It's the weekend once more. That means it's time for my book-blogger hopping.
Just to let you all know, I will be missing the hops for the next couple of weeks as I have a few things on. However, I will be back with you all before the end of the month. :)
Which book do you wish you'd written?
This can vary, depending on my mood and what aspects of a work seem most important to me at the time. However, at present it's the Winternight trilogy by Katherine Arden, with which I am completely in love. (Translation: I'm completely in lust with Morozko.)
There was a man called Grim, nicknamed Hairy-Cheek because he was born with a certain perculiarity, and this is how it happened: when Grim's father, Ketil Trout, went to bed with Hrafnhild Bruni's-daughter (as in the tale told earlier), her father Bruni spread a hide over them because he'd invited a number of Lapps in.
From page 56:
Odd went down to the ships to see Hjalmar and tell him that if everything turned out as Skolli had said, they must give him their support.
Seven Viking Romances
Combining traditional myth, oral history and re-worked European legend to depict an ancient realm of heroism and wonder, the seven tales collected here are among the most fantastical of all the Norse romances.
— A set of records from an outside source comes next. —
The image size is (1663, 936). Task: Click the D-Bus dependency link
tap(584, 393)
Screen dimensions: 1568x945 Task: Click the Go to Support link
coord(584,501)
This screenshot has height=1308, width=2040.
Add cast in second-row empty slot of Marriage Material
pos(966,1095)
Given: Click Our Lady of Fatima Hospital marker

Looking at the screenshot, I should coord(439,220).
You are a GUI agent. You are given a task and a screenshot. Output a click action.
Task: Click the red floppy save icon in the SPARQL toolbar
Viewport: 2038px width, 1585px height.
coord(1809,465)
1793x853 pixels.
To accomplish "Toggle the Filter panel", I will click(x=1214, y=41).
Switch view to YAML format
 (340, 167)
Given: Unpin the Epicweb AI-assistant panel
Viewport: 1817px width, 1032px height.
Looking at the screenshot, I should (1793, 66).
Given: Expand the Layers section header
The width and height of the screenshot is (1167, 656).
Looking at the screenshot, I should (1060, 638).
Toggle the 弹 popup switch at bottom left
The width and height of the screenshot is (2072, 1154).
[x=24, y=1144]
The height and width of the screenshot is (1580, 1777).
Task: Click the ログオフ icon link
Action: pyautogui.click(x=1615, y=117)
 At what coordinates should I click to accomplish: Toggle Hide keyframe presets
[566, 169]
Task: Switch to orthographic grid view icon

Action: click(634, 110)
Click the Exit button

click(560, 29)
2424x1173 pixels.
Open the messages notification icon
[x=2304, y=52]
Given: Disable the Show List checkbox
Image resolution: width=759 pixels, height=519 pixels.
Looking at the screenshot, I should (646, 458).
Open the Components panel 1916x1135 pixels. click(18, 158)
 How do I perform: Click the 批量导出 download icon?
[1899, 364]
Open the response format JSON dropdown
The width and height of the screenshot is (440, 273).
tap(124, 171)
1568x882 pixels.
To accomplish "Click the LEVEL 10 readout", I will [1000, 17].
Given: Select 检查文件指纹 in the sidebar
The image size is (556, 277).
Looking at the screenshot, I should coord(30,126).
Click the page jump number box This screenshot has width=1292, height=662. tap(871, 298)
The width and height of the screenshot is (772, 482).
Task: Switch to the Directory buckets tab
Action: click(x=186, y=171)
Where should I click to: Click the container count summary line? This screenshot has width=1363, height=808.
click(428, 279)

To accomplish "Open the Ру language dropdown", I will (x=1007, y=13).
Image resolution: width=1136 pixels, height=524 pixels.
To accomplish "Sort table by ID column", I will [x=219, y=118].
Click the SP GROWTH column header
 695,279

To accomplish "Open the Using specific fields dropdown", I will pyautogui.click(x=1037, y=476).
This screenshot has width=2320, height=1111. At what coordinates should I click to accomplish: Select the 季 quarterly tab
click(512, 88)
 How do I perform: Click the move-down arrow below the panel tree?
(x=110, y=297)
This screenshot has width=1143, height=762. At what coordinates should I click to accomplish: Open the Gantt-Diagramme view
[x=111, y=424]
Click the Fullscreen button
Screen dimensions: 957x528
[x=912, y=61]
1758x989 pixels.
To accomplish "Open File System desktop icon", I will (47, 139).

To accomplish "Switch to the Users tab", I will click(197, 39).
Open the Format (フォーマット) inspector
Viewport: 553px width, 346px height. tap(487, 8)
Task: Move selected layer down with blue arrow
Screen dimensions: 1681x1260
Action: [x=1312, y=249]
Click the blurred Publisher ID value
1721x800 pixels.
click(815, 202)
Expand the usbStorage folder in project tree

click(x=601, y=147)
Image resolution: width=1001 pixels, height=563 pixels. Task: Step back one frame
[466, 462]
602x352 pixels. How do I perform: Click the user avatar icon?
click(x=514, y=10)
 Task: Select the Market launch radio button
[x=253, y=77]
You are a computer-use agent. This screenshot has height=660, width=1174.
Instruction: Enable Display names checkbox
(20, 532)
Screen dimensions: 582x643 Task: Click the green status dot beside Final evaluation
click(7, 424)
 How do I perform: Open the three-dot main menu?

Powerfully inspired works of Icelandic imagination, they relate intriguing, often comical tales of famous kings, difficult gods and women of great beauty, goodness or cunning.
The tales plunder a wide range of earlier literature from Homer to the French romances - as in the tale of the wandering hero Arrow-Odd, which combines several older legends, or Egil and Asmund, where the story of Odysseus and the Cyclops is skilfully adapted into a traditional Norse legend.